Other valuable aspects of the system may be mentioned. Since it is possible to keyboard different portions of a journal or book in random order, any portion can be made letter perfect, ready-to-print, while waiting for other portions to arrive. (They could be abstracts, bibliographical entries or tardy articles, depending on the publication). As soon as the final portion arrives and is properly keyboarded, the entire book or periodical can be made ready to print in a matter of hours. As indicated above, phases IV and V can both be accomplished in the wink of the computer's eye. Furthermore, for catalogues, bibliographies, inventories and the like, continuous updating is wonderfully simple.
Most of the revolutionary potentials described in this article are now being developed for use in business, government and the sciences. The ACLS/CUNY project hopes to make it possible for the humanist to profit from the miracles of modern communication, and, by concerted planning and action, to make those miracles available to him in a form tailored to his needs.
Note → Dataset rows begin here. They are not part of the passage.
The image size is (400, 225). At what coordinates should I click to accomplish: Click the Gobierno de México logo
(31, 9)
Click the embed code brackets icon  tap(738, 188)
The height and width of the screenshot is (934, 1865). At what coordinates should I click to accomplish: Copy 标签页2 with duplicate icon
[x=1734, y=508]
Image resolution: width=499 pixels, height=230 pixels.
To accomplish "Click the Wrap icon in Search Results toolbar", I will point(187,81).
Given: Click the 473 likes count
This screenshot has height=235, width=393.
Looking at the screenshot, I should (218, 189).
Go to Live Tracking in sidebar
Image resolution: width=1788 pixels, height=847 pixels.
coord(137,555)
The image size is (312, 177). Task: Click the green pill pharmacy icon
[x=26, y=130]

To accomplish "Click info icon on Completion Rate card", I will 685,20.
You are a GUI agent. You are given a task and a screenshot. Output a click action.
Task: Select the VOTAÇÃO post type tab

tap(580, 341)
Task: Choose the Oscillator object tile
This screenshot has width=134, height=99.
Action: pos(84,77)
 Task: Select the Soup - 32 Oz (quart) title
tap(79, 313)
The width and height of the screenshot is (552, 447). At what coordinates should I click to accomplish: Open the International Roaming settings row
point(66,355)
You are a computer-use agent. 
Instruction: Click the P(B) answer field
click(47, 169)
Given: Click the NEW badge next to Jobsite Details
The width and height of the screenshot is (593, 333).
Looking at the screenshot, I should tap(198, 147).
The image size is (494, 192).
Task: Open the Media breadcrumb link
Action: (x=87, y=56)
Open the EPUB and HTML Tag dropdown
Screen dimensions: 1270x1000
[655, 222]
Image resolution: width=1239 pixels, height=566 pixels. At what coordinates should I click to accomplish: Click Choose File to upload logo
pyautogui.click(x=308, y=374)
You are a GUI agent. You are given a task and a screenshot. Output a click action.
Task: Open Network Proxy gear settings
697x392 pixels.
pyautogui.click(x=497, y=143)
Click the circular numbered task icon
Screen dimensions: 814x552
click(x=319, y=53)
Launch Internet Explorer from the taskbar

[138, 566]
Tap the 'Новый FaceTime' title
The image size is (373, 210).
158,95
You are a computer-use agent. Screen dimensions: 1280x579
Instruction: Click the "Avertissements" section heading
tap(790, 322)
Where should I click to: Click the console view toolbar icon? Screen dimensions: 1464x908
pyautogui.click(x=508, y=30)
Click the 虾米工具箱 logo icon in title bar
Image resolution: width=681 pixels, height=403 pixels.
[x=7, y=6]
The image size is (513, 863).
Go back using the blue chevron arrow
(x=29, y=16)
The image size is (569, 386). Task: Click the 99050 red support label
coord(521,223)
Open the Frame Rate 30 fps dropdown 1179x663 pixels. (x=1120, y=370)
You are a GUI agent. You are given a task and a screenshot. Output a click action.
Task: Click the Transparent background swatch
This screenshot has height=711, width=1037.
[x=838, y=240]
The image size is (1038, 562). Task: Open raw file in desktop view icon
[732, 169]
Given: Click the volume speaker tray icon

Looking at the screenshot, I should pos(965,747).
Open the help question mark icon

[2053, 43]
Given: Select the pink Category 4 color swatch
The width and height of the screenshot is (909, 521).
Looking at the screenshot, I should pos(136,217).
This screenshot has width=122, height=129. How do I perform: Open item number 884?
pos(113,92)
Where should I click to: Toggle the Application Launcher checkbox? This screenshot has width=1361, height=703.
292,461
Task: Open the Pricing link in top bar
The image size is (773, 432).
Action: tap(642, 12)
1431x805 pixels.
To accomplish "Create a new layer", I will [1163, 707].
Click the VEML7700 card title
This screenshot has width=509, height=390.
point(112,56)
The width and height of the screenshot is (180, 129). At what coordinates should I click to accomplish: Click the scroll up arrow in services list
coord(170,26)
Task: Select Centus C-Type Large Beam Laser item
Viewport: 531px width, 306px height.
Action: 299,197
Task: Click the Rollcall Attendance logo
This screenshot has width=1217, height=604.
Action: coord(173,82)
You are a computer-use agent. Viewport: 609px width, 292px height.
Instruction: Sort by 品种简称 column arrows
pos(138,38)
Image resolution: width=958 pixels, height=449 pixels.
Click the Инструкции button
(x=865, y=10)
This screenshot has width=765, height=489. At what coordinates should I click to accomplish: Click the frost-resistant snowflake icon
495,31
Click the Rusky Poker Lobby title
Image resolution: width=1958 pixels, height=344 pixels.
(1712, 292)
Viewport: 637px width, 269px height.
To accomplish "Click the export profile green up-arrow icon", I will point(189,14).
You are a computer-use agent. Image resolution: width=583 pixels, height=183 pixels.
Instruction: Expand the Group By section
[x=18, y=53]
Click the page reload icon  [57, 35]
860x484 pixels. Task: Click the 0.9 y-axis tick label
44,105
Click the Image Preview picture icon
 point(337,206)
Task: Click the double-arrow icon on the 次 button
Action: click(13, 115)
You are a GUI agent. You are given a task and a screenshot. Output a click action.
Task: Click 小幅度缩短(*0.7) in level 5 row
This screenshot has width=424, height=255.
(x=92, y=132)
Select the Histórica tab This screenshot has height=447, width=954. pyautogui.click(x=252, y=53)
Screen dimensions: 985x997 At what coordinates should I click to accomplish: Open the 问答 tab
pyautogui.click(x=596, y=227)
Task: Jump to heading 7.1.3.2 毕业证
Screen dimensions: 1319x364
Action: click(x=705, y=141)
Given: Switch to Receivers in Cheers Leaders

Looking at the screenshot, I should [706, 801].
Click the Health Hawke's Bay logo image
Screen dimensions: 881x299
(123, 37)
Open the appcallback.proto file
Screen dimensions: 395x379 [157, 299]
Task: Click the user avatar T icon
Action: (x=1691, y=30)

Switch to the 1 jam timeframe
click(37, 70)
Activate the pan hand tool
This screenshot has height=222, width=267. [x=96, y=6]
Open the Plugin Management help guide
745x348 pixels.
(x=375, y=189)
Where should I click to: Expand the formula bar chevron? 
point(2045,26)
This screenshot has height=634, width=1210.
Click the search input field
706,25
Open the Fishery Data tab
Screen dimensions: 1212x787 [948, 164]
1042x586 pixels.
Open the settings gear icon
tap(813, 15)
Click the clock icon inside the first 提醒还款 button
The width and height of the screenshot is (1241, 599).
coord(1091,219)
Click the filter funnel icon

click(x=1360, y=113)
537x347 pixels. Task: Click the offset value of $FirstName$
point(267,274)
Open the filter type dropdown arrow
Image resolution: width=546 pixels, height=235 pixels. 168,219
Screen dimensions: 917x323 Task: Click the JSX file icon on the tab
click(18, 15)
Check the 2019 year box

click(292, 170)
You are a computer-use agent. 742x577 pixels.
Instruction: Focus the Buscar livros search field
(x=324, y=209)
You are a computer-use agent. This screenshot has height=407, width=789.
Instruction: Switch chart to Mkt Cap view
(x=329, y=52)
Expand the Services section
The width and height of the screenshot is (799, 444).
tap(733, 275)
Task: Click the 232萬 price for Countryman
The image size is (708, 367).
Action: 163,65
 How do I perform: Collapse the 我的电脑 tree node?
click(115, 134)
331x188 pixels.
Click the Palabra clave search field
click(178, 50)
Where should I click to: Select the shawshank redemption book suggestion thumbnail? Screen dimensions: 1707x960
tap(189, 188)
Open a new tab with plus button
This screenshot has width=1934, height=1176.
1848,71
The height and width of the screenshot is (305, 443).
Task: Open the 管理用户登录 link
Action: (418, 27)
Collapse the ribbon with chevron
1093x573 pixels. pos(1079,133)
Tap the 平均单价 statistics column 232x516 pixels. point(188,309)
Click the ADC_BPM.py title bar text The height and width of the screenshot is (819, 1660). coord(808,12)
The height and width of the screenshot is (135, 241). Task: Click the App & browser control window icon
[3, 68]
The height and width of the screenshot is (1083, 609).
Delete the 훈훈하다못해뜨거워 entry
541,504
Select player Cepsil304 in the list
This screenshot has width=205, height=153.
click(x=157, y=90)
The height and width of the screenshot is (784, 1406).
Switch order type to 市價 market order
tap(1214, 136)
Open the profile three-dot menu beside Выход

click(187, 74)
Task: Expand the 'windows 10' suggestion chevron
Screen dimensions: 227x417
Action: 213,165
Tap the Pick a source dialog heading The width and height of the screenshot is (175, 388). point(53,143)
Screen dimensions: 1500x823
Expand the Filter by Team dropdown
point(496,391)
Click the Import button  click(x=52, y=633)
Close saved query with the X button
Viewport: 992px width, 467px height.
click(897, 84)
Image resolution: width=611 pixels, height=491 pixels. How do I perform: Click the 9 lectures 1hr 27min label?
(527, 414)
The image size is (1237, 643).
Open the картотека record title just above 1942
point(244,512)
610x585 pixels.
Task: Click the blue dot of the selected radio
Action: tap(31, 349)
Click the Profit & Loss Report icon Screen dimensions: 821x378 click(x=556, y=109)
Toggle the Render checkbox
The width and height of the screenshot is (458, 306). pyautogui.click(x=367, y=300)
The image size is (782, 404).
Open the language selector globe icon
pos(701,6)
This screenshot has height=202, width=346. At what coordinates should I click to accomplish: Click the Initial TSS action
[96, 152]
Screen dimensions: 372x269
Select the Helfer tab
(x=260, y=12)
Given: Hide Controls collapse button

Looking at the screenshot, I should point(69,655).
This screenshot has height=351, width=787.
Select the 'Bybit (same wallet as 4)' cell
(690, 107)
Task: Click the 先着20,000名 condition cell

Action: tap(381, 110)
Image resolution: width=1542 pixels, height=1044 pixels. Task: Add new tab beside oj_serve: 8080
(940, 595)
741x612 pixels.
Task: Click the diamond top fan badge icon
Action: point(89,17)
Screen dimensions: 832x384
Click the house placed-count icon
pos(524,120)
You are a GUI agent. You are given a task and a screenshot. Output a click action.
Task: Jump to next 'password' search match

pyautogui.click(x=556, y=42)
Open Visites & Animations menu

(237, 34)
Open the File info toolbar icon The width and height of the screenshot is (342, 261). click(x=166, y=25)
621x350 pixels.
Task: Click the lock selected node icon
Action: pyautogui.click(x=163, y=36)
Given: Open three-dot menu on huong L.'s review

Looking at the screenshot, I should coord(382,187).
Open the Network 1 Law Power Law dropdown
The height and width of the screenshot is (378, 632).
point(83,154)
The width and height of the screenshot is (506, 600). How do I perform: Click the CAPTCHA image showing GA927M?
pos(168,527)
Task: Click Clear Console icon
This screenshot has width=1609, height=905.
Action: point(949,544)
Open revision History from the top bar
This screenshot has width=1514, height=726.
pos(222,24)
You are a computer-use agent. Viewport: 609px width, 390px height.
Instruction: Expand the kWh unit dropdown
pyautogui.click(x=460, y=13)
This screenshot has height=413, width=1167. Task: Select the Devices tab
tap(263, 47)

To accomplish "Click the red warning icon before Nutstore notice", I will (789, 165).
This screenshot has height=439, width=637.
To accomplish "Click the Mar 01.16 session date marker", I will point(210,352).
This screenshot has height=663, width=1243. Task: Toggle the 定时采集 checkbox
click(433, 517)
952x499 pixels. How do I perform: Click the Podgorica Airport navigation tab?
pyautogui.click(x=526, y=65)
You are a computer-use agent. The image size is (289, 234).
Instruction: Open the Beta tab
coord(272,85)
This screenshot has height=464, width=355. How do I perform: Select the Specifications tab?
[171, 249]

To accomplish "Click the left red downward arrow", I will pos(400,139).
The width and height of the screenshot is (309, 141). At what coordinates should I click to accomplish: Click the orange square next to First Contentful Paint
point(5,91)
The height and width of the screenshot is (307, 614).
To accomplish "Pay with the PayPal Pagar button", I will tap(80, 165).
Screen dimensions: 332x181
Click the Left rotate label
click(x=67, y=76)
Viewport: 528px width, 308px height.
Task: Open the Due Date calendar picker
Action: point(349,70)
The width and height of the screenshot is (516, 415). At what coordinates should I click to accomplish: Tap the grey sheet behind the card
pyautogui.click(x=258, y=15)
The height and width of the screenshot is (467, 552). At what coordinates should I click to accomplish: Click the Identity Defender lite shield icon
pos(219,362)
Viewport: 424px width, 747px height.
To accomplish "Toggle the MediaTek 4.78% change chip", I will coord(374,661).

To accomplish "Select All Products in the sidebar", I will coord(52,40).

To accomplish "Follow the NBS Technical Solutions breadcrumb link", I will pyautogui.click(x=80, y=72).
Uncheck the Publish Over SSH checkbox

The opportunity for musicology to lead the way is fortuitous; for the very reason that it is one of the youngest and smallest of the humanistic disciplines, it is perhaps best suited to the task.
1See Scientific and Technical Information; a pressing national problem and recommendations for its solution. Washington, D.C. National Academy of Sciences, 1969.
2See Thomas J. Condon, "Abstracting scholarly literature: a view from the sixties" in ACLS Newsletter XVIII/8 (Dec. 1967) 1-14.
3These are described in detail in "RILM report no. 2", published in Notes XXIX/3 (March 1968) 457-66, and in Fontes Artis Musicae XIV/1 (Jan-Apr 1968) 2-9.
4See Richard Golden, "The economies of proper data tagging," ICRH Newsletter IV/3 (Nov. 1968) p. 1 ff.
5RILM programs thus far developed are described in a series of technical reports available from the International RILM Center.
6"Editorial," RILM abstracts I/4 (1967) ii.